[GH-ISSUE #698] Problem with Whoscored scraper #146

Closed
opened 2026-03-02 15:56:11 +03:00 by kerem · 1 comment
Owner

Originally created by @Oktay7v2 on GitHub (Sep 5, 2024).
Original GitHub issue: https://github.com/probberechts/soccerdata/issues/698

Describe the bug
When i'm trying to run the simple line of code sd.Whoscored(league etc.) it gaves problem with the translation of the leagues names, i've tried to make some changes in the config.py file, and it seem to work, but when i run every other line of code as the one for read the schedules or for the api the chromedriver goes on whoscored and does nothing. I think the problem can regard the language of the site, when the chromedriver opens whoscored it goes directly in italian and maybe it blocks the scraping method but im not sure about it.

Affected scrapers
WhoScored

Code example

import soccerdata as sd

ws = sd.WhoScored(leagues="ENG-Premier League", seasons=2021, no_cache=True)

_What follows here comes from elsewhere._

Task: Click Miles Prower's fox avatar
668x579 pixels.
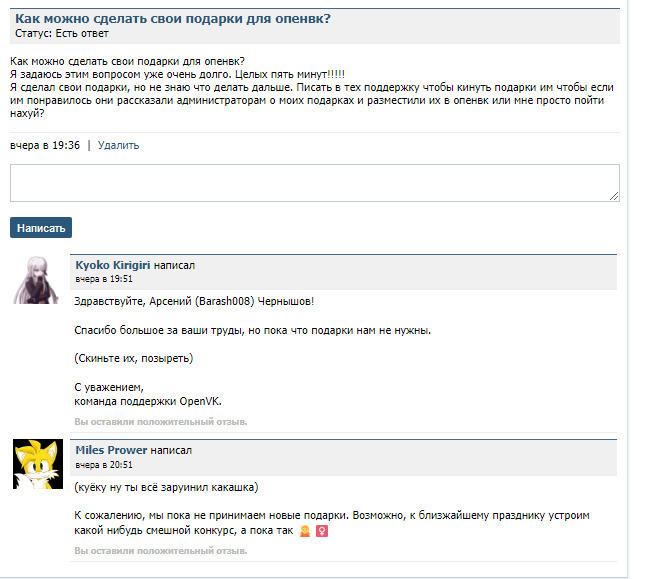Action: click(x=38, y=465)
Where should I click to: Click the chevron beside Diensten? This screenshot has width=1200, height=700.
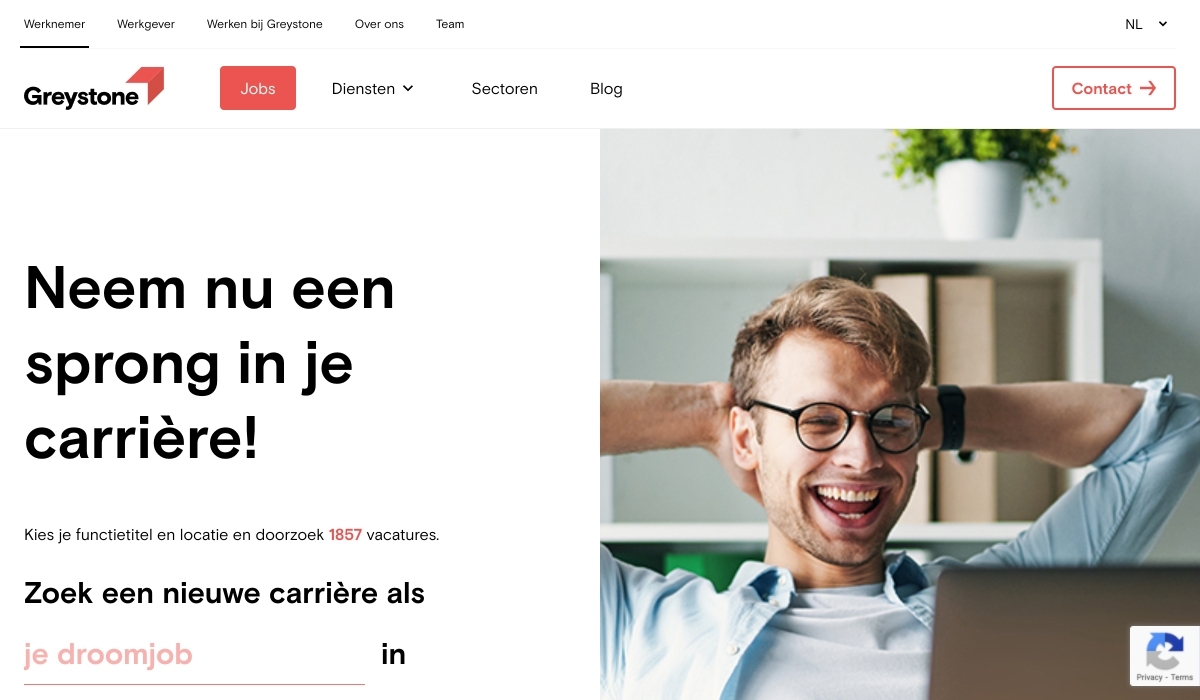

epl_schedule = ws.read_schedule()
epl_schedule.head()

Error message

KeyError                                  Traceback (most recent call last)
Cell In[20], [line 6](vscode-notebook-cell:?execution_count=20&line=6)
      [3](vscode-notebook-cell:?execution_count=20&line=3) ws = sd.WhoScored(leagues="ENG-Premier League", seasons=2021, no_cache=True)
      [4](vscode-notebook-cell:?execution_count=20&line=4) print(ws.__doc__)
----> [6](vscode-notebook-cell:?execution_count=20&line=6) epl_schedule = ws.read_schedule()
      [7](vscode-notebook-cell:?execution_count=20&line=7) epl_schedule.head()

File c:\Users\oktay\AppData\Local\Programs\Python\Python310\lib\site-packages\soccerdata\whoscored.py:344, in WhoScored.read_schedule(self, force_cache)
    [331](file:///C:/Users/oktay/AppData/Local/Programs/Python/Python310/lib/site-packages/soccerdata/whoscored.py:331) def read_schedule(self, force_cache: bool = False) -> pd.DataFrame:
    [332](file:///C:/Users/oktay/AppData/Local/Programs/Python/Python310/lib/site-packages/soccerdata/whoscored.py:332)     """Retrieve the game schedule for the selected leagues and seasons.
    [333](file:///C:/Users/oktay/AppData/Local/Programs/Python/Python310/lib/site-packages/soccerdata/whoscored.py:333) 
    [334](file:///C:/Users/oktay/AppData/Local/Programs/Python/Python310/lib/site-packages/soccerdata/whoscored.py:334)     Parameters
   (...)
    [342](file:///C:/Users/oktay/AppData/Local/Programs/Python/Python310/lib/site-packages/soccerdata/whoscored.py:342)     pd.DataFrame
    [343](file:///C:/Users/oktay/AppData/Local/Programs/Python/Python310/lib/site-packages/soccerdata/whoscored.py:343)     """
--> [344](file:///C:/Users/oktay/AppData/Local/Programs/Python/Python310/lib/site-packages/soccerdata/whoscored.py:344)     df_season_stages = self.read_season_stages(force_cache=force_cache)
    [345](file:///C:/Users/oktay/AppData/Local/Programs/Python/Python310/lib/site-packages/soccerdata/whoscored.py:345)     filemask_schedule = "matches/{}_{}_{}_{}.json"
    [347](file:///C:/Users/oktay/AppData/Local/Programs/Python/Python310/lib/site-packages/soccerdata/whoscored.py:347)     all_schedules = []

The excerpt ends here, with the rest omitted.